Index is the whole index image. Put it on the stack, inside a larger store record, or behind a caller-owned allocation. The module does not retain any outside pointer to document text.

pub func make_index() -> Index

Returns a fresh empty index.

pub func tokenize_status(
text: []const u8,
out_terms: *[MAX_TOKENS_PER_DOC][MAX_TERM_LEN]u8,
out_lens: *[MAX_TOKENS_PER_DOC]u32,
out_count: *u32,
) -> u32
pub func tokenize(
text: []const u8,
out_terms: *[MAX_TOKENS_PER_DOC][MAX_TERM_LEN]u8,
out_lens: *[MAX_TOKENS_PER_DOC]u32,
) -> u32

Splits a byte string into lowercase terms. The caller owns the fixed output arrays. tokenize_status writes the number of copied tokens to out_count and returns an INDEX_* status. tokenize is the compatibility wrapper that returns only the copied count.

pub func add_doc_status(
idx: *Index,
doc_id: u32,
text: []const u8,
out_id: *u32,
out_token_count: *u32,
) -> u32
pub func add_doc(idx: *Index, doc_id: u32, text: []const u8, out_id: *u32) -> bool

Tokenizes text, stores document metadata, updates posting lists, and writes doc_id into out_id on success. add_doc_status is transactional for non-OK capacity statuses: it returns the relevant INDEX_* status without mutating idx. add_doc remains as the compatibility wrapper and returns false for any non-OK checked status.

pub func query_term_status(
idx: *const Index,
term: []const u8,
out_buf: []u32,
out_count: *u32,
out_total: *u32,
) -> u32
pub func query_term(
idx: *const Index,
term: []const u8,
out_buf: []u32,
out_count: *u32,
) -> bool

Looks up one normalized term and copies matching document IDs into out_buf. query_term_status writes the copied count to out_count, the full posting-list size to out_total, and returns INDEX_RESULT_CAPACITY_EXCEEDED when the caller buffer is too small. query_term remains as the compatibility wrapper and returns false only when the term was never indexed.

pub func bm25_score(idx: *const Index, doc_id: u32, term: []const u8) -> u32

Computes a fixed-point BM25-class score for a single (doc_id, term) pair. The return value is scaled by 1000. A missing document, missing term, or zero term frequency returns 0.

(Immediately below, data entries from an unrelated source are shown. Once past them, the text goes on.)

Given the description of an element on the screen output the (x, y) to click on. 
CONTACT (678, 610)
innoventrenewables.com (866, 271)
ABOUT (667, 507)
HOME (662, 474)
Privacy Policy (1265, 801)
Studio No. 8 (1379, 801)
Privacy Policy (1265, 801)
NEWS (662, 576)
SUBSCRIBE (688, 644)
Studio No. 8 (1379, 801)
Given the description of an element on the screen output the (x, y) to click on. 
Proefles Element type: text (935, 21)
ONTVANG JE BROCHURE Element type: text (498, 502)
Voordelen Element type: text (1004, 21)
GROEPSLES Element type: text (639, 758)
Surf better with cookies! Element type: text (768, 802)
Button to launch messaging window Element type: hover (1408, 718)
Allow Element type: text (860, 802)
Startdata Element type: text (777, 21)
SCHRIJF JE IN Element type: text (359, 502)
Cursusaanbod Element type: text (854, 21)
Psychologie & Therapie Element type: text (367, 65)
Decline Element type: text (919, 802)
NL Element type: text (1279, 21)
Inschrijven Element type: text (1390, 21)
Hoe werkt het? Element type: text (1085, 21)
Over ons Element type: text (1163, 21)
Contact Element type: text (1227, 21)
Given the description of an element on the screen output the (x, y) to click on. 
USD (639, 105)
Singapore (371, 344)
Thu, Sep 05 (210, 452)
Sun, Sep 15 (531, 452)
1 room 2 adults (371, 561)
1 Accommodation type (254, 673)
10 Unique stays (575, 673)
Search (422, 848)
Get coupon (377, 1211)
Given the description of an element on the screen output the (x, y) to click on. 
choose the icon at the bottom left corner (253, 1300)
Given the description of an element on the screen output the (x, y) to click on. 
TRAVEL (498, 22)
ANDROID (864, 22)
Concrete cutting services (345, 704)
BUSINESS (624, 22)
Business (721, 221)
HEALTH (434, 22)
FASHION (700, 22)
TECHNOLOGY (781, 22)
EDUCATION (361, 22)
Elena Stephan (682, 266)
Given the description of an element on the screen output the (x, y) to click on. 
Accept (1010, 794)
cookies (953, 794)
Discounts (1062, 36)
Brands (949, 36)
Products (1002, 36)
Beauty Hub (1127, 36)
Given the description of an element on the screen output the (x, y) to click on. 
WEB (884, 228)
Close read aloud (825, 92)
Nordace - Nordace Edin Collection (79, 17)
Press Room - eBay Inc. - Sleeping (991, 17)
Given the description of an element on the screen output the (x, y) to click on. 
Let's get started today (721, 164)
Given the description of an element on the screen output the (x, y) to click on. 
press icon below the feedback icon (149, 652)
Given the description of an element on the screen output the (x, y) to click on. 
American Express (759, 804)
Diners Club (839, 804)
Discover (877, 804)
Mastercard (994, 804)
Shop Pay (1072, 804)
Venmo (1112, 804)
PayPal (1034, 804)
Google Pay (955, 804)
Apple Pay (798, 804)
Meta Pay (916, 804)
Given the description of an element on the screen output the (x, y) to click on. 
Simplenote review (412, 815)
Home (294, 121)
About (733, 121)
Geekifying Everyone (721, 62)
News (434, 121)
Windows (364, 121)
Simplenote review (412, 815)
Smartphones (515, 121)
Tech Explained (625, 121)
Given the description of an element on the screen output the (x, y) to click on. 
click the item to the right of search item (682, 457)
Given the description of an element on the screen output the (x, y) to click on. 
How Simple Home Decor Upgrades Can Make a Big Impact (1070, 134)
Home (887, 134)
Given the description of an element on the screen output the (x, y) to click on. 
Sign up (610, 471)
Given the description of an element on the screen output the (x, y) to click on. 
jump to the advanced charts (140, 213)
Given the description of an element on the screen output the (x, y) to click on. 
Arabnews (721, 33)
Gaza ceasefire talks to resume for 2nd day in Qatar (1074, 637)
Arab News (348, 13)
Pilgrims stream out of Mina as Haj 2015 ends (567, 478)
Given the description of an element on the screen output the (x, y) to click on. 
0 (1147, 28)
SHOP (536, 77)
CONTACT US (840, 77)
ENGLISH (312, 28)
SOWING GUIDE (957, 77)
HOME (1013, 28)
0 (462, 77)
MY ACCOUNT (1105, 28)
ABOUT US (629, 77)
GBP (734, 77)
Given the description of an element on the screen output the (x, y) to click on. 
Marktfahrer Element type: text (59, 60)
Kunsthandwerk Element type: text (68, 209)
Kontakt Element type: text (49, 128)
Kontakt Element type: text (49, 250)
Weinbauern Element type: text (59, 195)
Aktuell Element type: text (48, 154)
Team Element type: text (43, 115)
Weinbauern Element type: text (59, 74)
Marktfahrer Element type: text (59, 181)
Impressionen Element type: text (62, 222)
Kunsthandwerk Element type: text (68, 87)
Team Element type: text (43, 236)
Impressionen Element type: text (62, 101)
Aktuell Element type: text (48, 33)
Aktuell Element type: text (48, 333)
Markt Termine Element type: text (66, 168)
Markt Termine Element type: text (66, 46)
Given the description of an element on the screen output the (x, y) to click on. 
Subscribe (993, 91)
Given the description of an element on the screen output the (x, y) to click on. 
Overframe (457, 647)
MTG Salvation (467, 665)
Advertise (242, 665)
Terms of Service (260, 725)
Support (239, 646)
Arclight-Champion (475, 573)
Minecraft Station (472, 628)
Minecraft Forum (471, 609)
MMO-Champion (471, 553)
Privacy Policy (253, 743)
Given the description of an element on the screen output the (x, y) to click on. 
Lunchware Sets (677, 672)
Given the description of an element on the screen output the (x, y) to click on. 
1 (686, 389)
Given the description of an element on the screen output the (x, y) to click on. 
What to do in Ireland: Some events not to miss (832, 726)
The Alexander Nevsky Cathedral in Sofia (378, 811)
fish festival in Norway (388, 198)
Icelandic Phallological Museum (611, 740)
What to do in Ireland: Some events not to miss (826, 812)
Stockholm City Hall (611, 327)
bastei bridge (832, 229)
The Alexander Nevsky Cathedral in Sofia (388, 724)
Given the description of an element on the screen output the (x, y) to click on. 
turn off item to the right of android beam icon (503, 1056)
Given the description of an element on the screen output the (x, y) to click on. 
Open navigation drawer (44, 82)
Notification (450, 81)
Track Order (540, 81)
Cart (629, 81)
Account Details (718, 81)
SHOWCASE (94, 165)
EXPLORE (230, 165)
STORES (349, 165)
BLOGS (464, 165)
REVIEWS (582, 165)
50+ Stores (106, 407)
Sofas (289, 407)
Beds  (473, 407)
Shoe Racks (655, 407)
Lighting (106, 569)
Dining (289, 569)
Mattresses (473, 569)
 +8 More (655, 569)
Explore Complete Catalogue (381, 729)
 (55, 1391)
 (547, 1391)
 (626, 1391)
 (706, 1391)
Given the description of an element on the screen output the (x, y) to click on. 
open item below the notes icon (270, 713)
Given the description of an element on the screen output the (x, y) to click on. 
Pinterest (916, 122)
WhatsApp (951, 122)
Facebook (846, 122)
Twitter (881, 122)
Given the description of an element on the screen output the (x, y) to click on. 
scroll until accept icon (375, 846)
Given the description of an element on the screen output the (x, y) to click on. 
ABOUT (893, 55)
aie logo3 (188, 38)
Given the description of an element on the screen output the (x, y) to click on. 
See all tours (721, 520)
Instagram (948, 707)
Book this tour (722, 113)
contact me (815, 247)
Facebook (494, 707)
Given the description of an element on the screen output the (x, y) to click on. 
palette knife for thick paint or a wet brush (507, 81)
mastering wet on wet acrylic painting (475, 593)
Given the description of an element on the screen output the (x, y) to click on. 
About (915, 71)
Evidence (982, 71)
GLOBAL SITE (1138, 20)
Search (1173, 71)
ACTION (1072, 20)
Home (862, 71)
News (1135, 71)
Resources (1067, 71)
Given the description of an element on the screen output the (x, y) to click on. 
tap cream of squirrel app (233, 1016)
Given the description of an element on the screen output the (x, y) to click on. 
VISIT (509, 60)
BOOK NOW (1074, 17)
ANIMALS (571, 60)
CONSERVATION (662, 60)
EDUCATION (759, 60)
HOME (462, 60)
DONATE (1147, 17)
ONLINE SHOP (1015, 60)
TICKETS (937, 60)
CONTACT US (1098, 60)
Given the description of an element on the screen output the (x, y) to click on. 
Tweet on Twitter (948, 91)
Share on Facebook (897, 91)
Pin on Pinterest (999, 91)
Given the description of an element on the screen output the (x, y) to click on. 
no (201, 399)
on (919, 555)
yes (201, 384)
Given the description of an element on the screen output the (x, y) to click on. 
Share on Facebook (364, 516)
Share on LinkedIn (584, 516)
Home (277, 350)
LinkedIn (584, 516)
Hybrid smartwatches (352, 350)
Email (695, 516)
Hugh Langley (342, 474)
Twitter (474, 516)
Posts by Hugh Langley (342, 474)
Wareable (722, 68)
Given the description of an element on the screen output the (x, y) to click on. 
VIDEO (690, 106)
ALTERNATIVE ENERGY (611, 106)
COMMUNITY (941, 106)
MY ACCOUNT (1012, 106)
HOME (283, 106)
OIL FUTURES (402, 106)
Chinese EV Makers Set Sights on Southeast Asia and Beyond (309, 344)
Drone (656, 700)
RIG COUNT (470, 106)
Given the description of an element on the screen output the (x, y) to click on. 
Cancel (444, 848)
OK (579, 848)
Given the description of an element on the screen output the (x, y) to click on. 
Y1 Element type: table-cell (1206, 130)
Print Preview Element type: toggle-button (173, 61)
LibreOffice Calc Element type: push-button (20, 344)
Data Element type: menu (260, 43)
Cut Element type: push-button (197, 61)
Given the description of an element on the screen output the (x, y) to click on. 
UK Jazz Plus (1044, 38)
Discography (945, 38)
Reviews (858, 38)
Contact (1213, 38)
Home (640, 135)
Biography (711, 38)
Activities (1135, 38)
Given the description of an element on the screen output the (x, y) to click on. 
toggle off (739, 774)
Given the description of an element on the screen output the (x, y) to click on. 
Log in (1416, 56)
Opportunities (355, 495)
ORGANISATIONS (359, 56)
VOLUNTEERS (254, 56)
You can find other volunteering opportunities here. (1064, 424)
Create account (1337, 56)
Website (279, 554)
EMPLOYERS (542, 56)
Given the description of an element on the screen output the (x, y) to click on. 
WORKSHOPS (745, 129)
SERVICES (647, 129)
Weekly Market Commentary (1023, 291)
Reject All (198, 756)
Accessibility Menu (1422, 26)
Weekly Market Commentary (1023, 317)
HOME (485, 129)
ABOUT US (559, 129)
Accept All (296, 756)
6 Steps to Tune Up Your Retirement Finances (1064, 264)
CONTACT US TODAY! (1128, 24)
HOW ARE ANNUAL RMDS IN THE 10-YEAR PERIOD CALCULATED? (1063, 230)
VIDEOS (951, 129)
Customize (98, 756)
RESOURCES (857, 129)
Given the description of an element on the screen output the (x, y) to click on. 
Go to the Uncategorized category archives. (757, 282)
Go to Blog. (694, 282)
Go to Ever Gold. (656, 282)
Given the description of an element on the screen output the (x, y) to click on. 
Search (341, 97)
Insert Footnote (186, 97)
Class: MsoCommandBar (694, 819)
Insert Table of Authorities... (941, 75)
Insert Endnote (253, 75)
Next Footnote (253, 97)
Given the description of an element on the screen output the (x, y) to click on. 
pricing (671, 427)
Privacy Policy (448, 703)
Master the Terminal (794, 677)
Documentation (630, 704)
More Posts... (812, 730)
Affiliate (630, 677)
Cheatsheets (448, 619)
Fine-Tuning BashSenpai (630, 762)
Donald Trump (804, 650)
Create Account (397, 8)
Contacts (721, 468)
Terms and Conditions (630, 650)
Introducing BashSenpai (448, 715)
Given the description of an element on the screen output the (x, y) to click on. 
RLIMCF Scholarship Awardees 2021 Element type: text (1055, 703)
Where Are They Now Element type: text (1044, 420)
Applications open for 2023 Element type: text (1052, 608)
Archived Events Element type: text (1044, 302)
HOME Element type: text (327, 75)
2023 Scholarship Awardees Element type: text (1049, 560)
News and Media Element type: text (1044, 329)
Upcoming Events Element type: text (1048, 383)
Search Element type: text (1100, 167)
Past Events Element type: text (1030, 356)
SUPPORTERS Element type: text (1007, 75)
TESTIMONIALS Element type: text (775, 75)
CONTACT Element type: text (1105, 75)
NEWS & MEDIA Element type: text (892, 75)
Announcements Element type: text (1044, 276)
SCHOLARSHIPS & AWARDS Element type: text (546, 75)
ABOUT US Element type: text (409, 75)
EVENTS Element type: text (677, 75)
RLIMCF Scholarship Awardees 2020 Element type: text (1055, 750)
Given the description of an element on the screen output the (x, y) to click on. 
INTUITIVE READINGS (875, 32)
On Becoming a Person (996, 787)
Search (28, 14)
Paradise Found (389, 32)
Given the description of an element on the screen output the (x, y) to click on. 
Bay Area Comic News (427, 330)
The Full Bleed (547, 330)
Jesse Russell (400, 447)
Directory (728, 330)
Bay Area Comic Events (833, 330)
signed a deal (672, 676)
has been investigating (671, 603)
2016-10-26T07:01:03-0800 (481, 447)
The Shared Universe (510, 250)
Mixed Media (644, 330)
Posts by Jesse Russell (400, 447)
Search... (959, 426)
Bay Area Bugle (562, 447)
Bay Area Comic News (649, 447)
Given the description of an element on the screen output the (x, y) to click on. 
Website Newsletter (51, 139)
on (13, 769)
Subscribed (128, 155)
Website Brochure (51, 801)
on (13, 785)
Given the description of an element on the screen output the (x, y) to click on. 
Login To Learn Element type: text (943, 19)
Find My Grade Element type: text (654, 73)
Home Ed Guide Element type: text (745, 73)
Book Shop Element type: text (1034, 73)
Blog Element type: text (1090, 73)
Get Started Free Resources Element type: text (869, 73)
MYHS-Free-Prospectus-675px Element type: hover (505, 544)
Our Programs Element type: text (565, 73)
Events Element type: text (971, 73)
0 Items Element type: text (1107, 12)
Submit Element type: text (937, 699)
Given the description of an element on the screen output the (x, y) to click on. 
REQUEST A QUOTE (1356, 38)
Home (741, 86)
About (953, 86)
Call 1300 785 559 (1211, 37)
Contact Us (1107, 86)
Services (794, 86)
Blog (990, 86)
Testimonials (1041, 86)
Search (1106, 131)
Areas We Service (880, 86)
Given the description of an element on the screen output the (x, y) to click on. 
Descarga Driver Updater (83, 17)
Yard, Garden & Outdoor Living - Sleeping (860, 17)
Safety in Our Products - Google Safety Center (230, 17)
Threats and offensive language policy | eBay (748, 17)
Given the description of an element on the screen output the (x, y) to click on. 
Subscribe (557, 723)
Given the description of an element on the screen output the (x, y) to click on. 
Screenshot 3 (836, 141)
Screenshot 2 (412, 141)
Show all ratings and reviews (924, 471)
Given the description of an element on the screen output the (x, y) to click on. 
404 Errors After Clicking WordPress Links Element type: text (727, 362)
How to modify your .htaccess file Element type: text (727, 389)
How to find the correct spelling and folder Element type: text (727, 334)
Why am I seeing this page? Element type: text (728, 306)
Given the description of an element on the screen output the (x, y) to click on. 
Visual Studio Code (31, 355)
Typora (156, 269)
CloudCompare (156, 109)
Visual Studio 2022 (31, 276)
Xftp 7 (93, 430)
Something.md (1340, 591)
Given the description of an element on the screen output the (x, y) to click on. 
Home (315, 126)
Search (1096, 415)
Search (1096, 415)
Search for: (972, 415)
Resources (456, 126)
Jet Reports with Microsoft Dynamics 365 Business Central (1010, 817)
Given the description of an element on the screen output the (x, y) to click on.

pub func bm25_stats(idx: *const Index) -> Bm25Stats

Returns corpus-level counters used by the scorer and by smoke tests: doc_count and total_token_len.

std.text.index is the algorithmic core. It is useful for small in-memory indexes, compiler smokes, and future code-graph query substrates. It is not yet the persistent ASTDB search layer. Reserved key encoding, storage integration, and reopen behavior belong in a later store-backed facade.

The focused smoke target is:

Terminal window
./scripts/zb test-text-index

The smoke builds std/text/index_smoke.jan, adds two documents, verifies shared and unique term lookups, checks corpus stats, and proves bm25_score returns non-zero for indexed hits and zero for misses.

The bounded-profile status smoke is:

Terminal window
./scripts/zb test-text-index-overflow

It proves token overflow, term truncation, term-capacity overflow, posting-list overflow, document-table overflow, and query-result truncation all produce explicit INDEX_* statuses.